WHAT IS NEEDED |
Copy verbatim the stretch of the records below from the line containing "You are a GUI" through the line containing "Schwalm-Eder-Kreis App im".

PROVIDED DATA |
━━━━
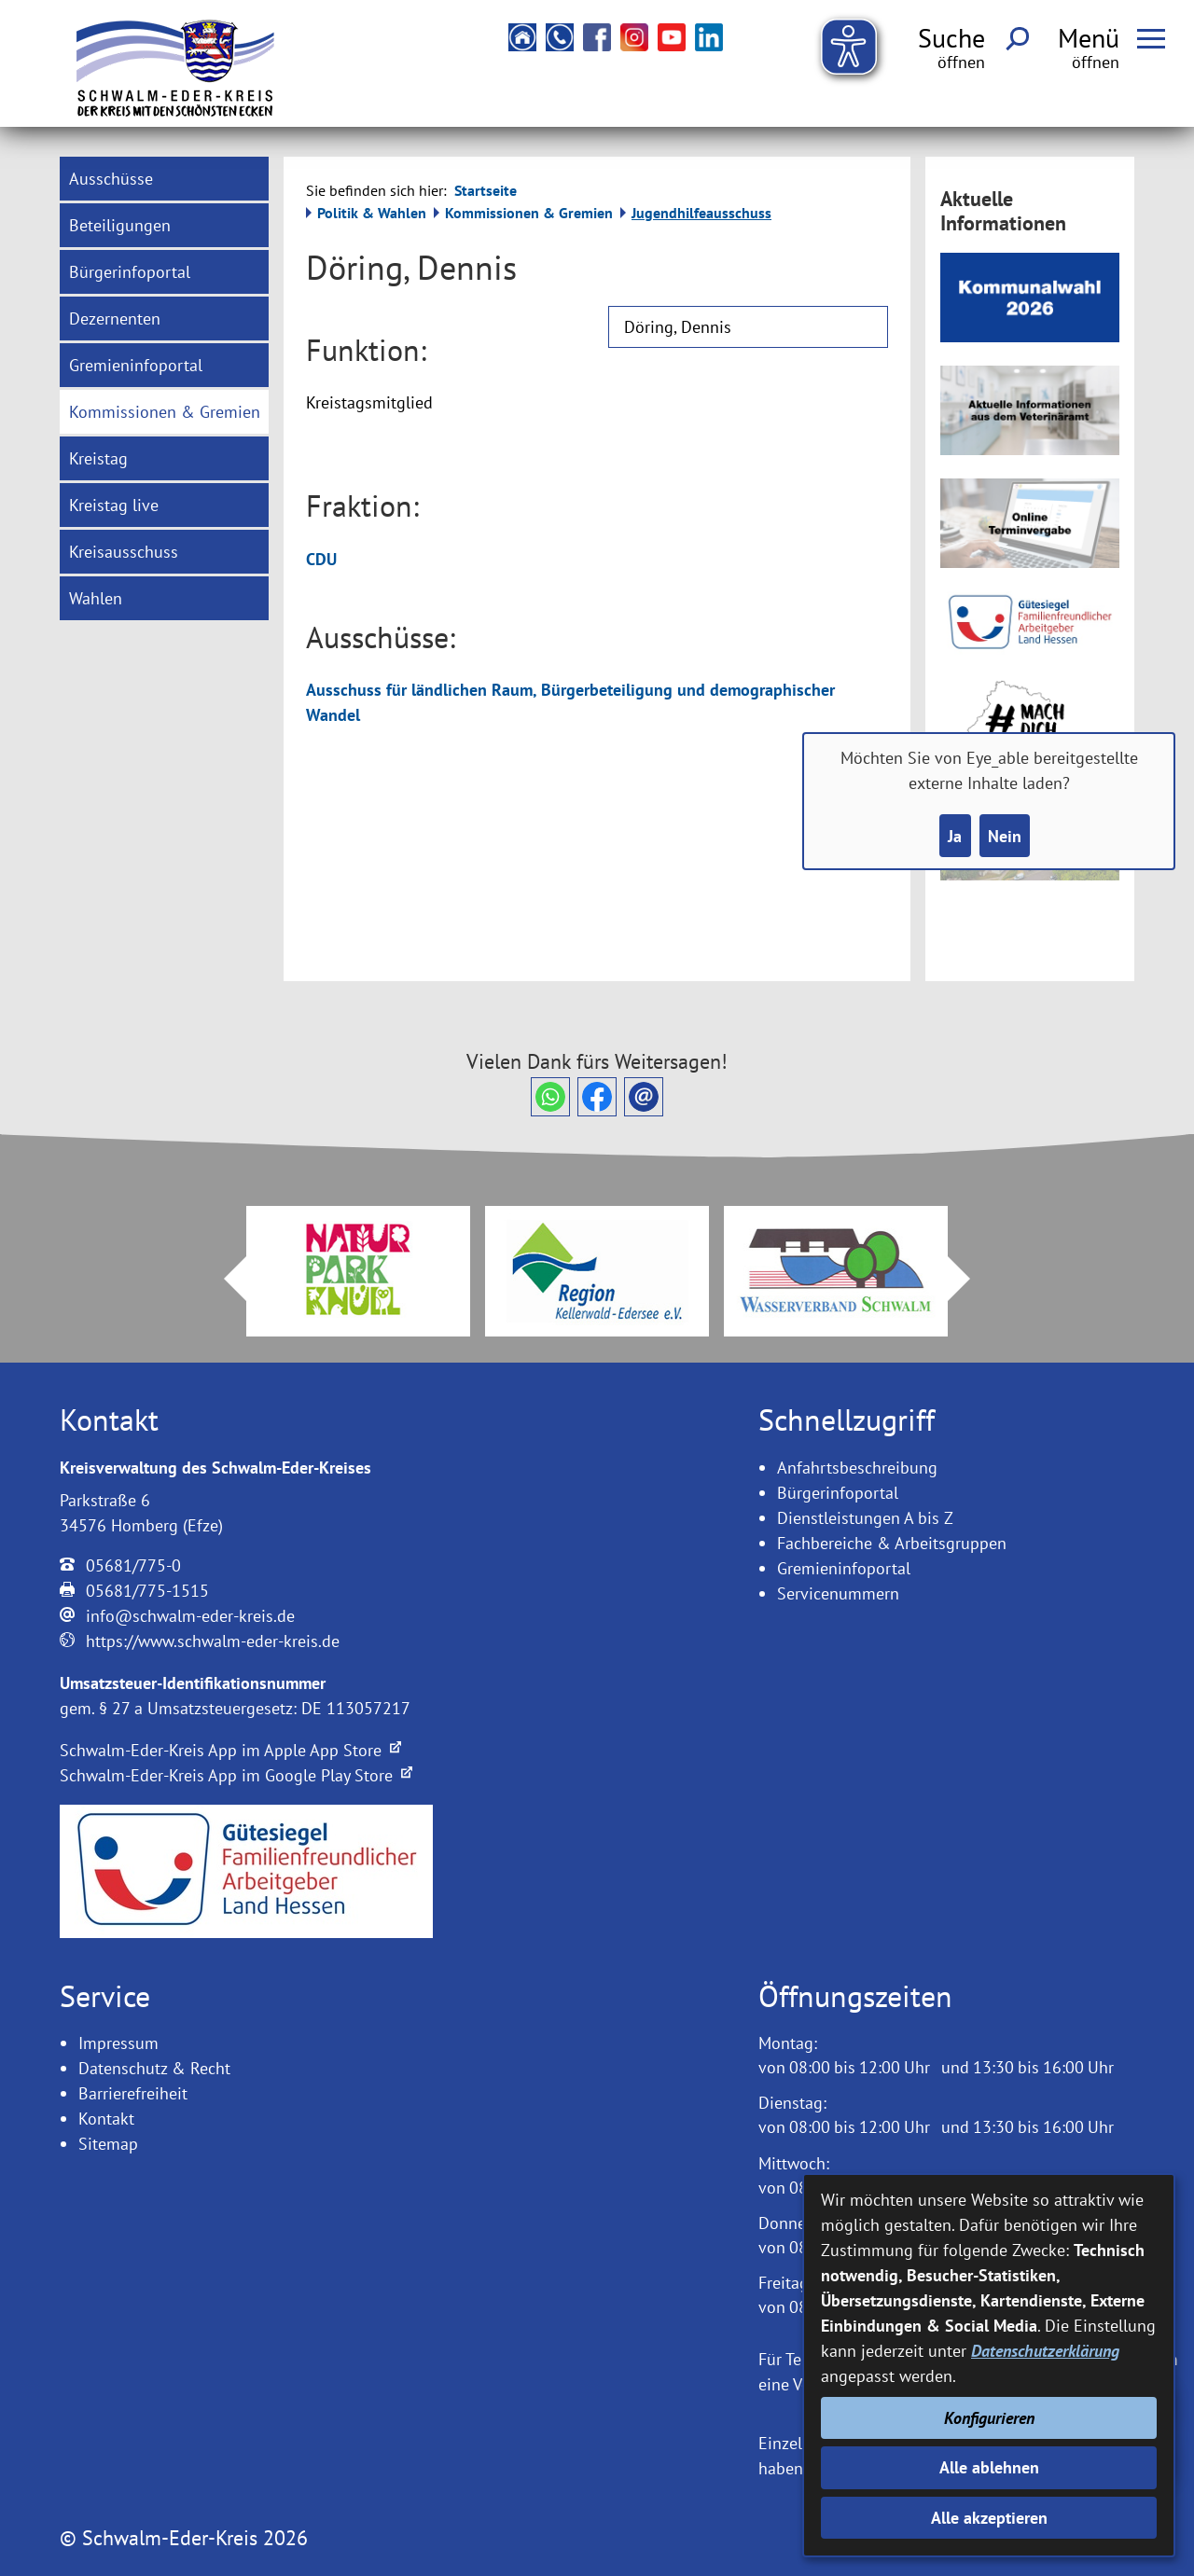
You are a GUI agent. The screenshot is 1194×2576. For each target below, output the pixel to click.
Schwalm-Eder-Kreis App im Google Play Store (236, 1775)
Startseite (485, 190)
━━━━
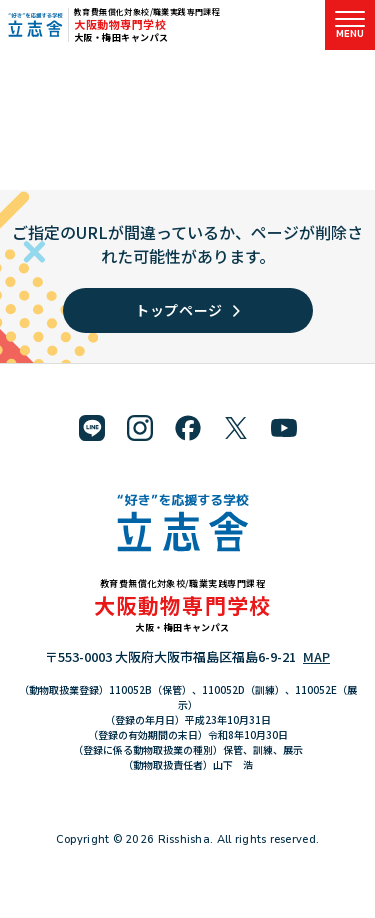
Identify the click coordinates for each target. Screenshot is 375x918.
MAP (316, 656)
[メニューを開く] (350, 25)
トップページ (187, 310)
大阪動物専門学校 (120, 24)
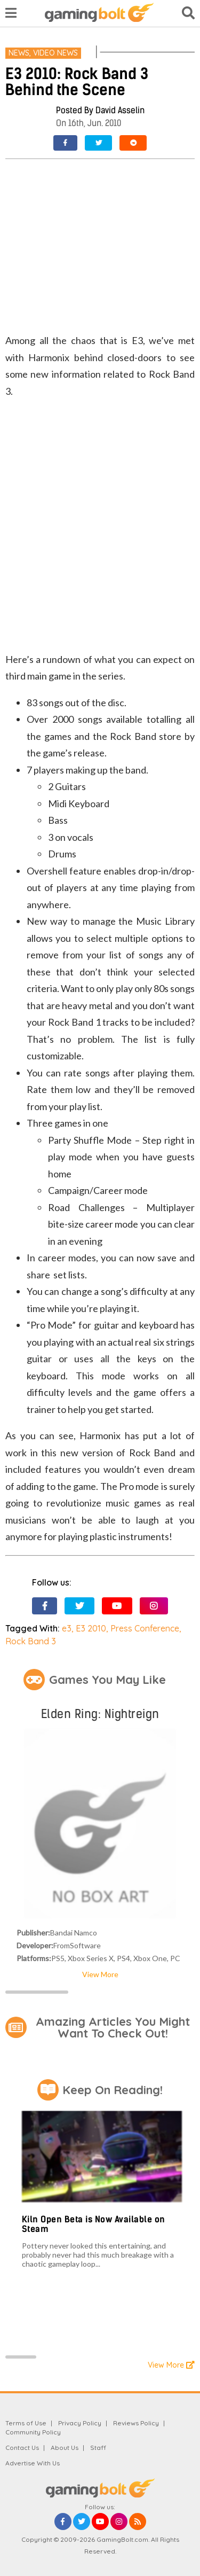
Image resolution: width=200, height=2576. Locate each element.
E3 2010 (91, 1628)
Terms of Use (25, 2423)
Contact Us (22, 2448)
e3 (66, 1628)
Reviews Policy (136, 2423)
━━━━
OUTPUT OF THE TASK |
You are a GUI agent. The screenshot is 1194×2576. For each target below, output the pixel to click.
Schwalm-Eder-Kreis App im Google Play Store (236, 1775)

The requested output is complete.